Description

Vcfstats is a tool that can generate metrics from a vcf file.

  • General stats (default, can be disabled)
  • Genotype stats (default, can be disabled)
  • Sample compare (default, can be disabled)
  • Sample distributions (default, can be disabled)
  • Field histograms

This tool can run locally single threaded but also on a Apache Spark cluster.

Installation

VcfStats requires Java 8 to be installed on your device. Download Java 8 here or install via your distribution's package manager.

Download the latest version of VcfStats here. To generate the usage run:

java -jar <VcfStats_jar> --help

Manual

Almost all stats are default but can be disabled if required. When having a lot of samples the sample compare step if very intensive.

The reference fasta should have at least a dict file next to it.

### EXTRACTED ENTRIES
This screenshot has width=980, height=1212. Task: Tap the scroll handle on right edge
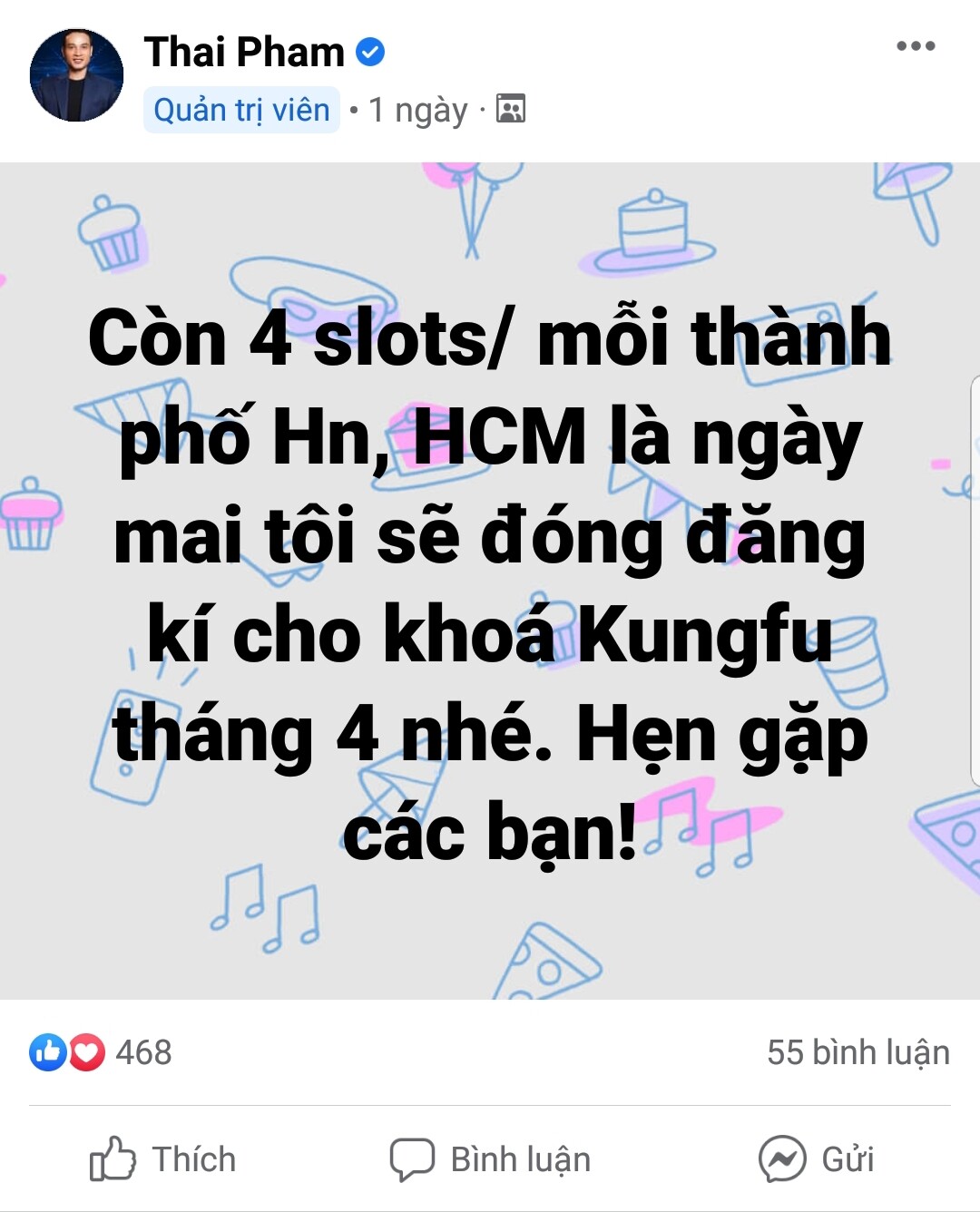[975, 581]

==

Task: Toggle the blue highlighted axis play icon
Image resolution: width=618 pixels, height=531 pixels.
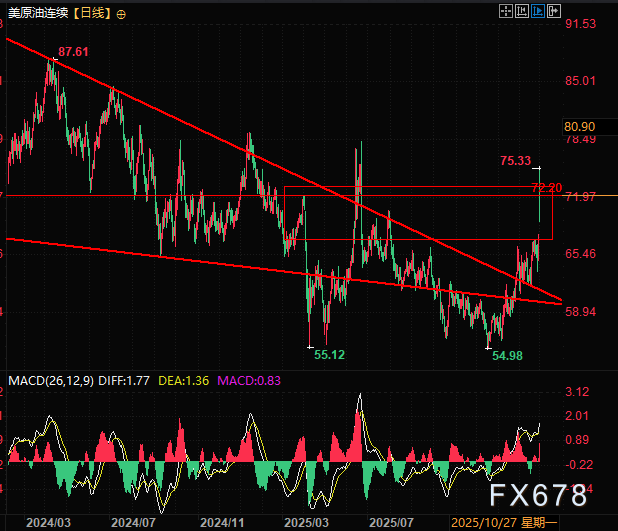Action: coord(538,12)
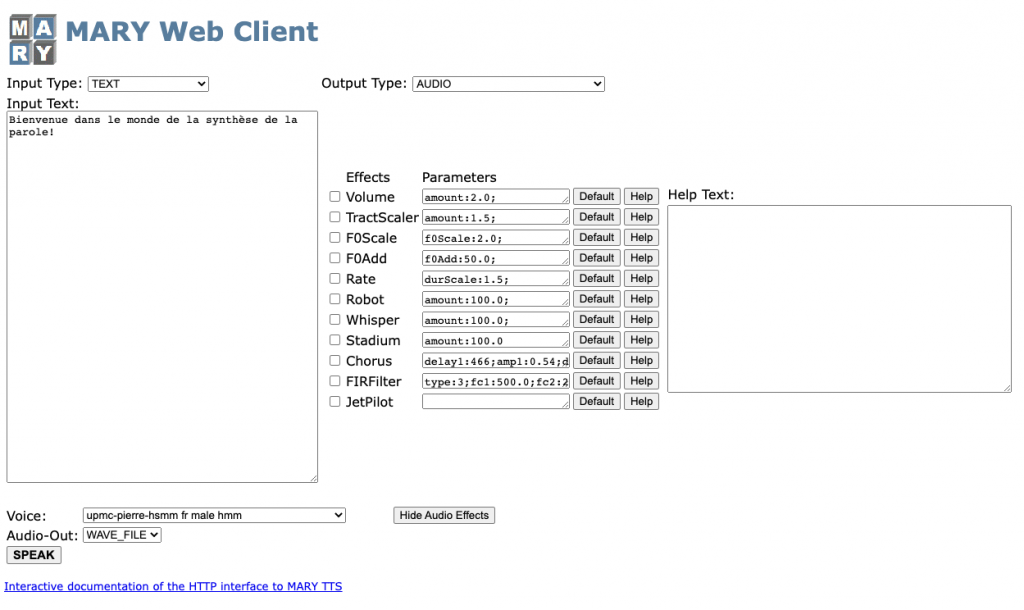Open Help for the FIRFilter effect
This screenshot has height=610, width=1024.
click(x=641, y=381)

### REQUEST 1
In the VcfStats description, why might someone with a lot of samples disable the sample compare step?
### REQUEST 2
In the rows, change "highlighted" to "outlined" in the lines from the one with "Task: Toggle the" to the one with "click(x=641, y=381)", and give those lines back with nothing else altered. Leave the pictures out.

### TASK RESULT 1
The sample compare step becomes very intensive when there are a lot of samples. Like almost all stats, it runs by default but can be disabled if required.

### TASK RESULT 2
Task: Toggle the blue outlined axis play icon
Image resolution: width=618 pixels, height=531 pixels.
Action: coord(538,12)
Open Help for the FIRFilter effect
This screenshot has height=610, width=1024.
click(x=641, y=381)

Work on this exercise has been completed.